++++ INPUT RECORDS ++++

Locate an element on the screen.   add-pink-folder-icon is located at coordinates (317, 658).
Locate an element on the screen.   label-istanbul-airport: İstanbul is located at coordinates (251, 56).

++++
++++ INPUT RECORDS ++++

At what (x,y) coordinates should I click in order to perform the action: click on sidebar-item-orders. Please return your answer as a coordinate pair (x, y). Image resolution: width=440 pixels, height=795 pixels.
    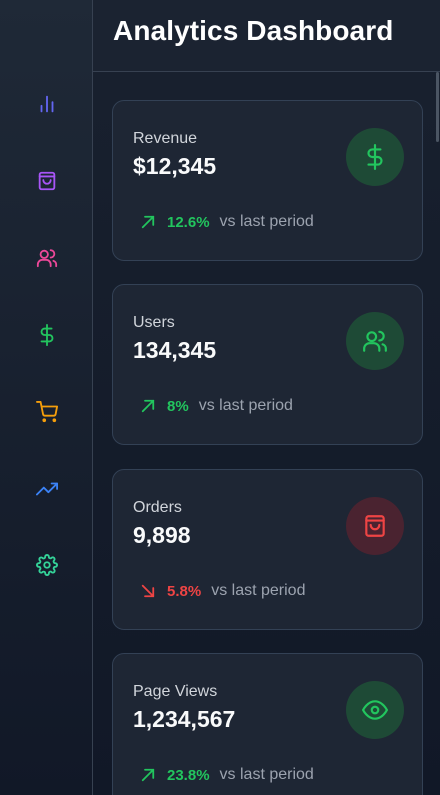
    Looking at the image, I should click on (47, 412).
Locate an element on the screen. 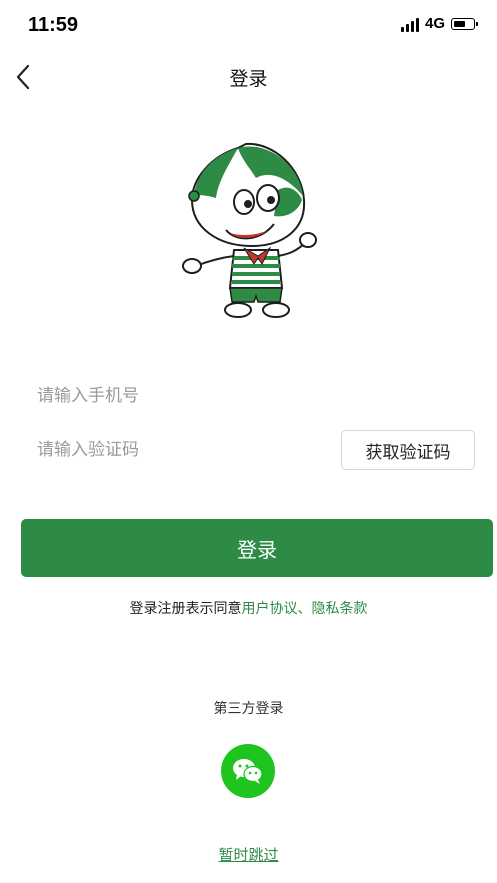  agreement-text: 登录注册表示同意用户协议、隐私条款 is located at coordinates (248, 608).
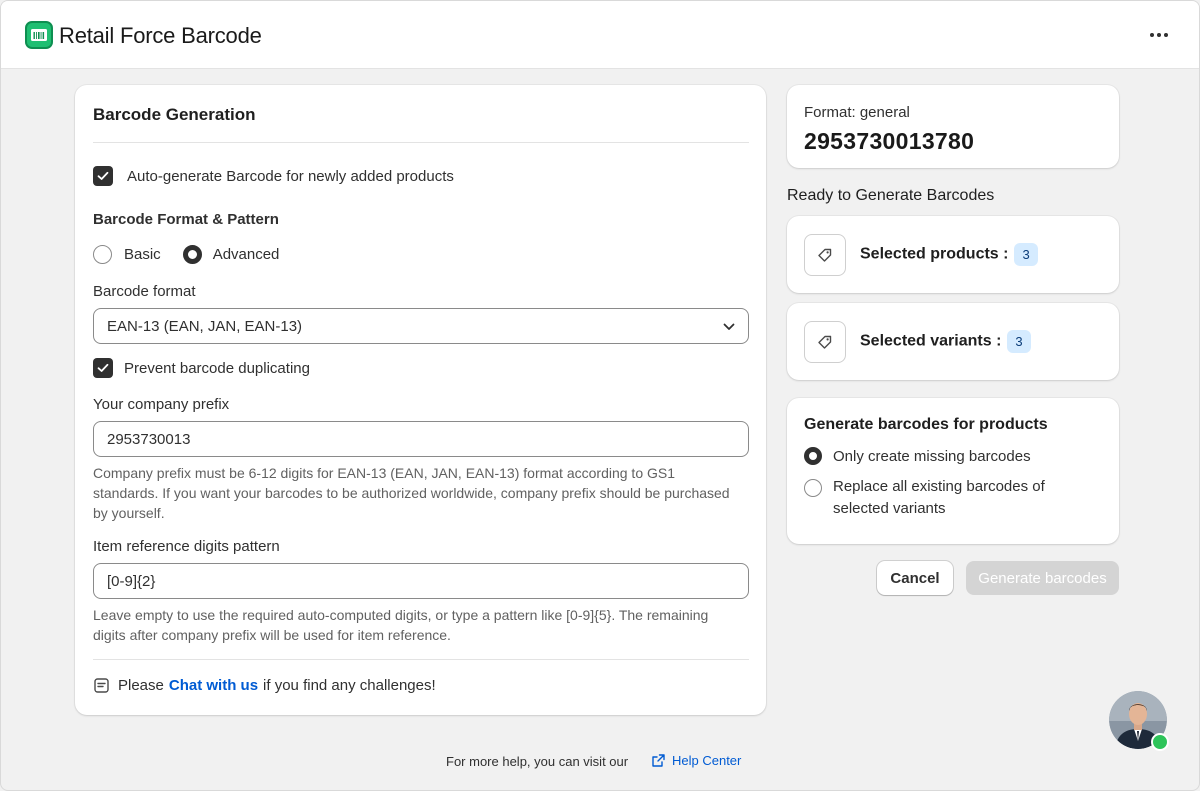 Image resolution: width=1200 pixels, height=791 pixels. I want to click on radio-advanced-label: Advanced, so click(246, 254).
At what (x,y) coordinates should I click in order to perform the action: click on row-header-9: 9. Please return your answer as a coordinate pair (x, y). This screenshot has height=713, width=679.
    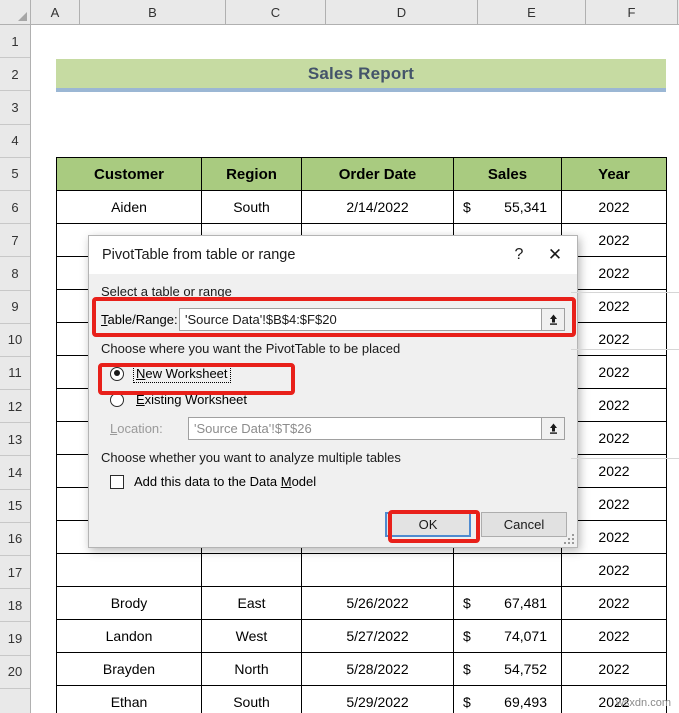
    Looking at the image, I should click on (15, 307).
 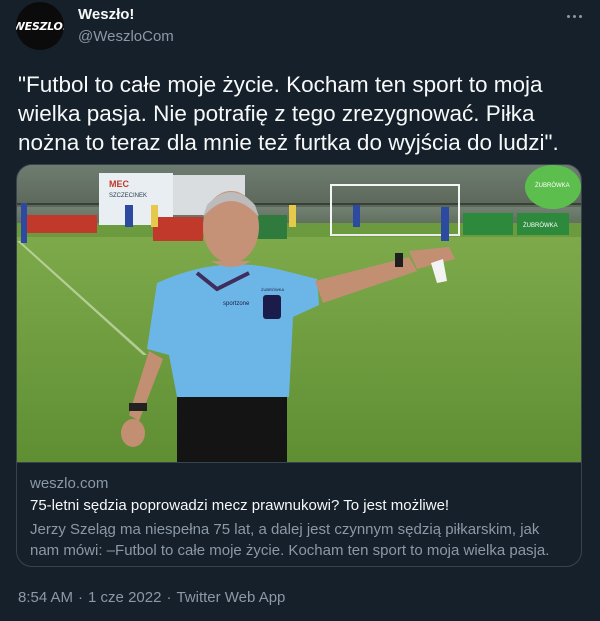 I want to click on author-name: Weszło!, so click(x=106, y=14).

++++
++++ INPUT RECORDS ++++

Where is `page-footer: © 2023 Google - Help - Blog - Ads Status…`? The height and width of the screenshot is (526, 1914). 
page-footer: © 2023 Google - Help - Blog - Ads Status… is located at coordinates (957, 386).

++++

Copy out the rows from the line with "coordinates (317, 658)." to the line with "coordinates (251, 56).", keeping every character as it is.

= YOUR RESPONSE =
Locate an element on the screen.   add-pink-folder-icon is located at coordinates (317, 658).
Locate an element on the screen.   label-istanbul-airport: İstanbul is located at coordinates (251, 56).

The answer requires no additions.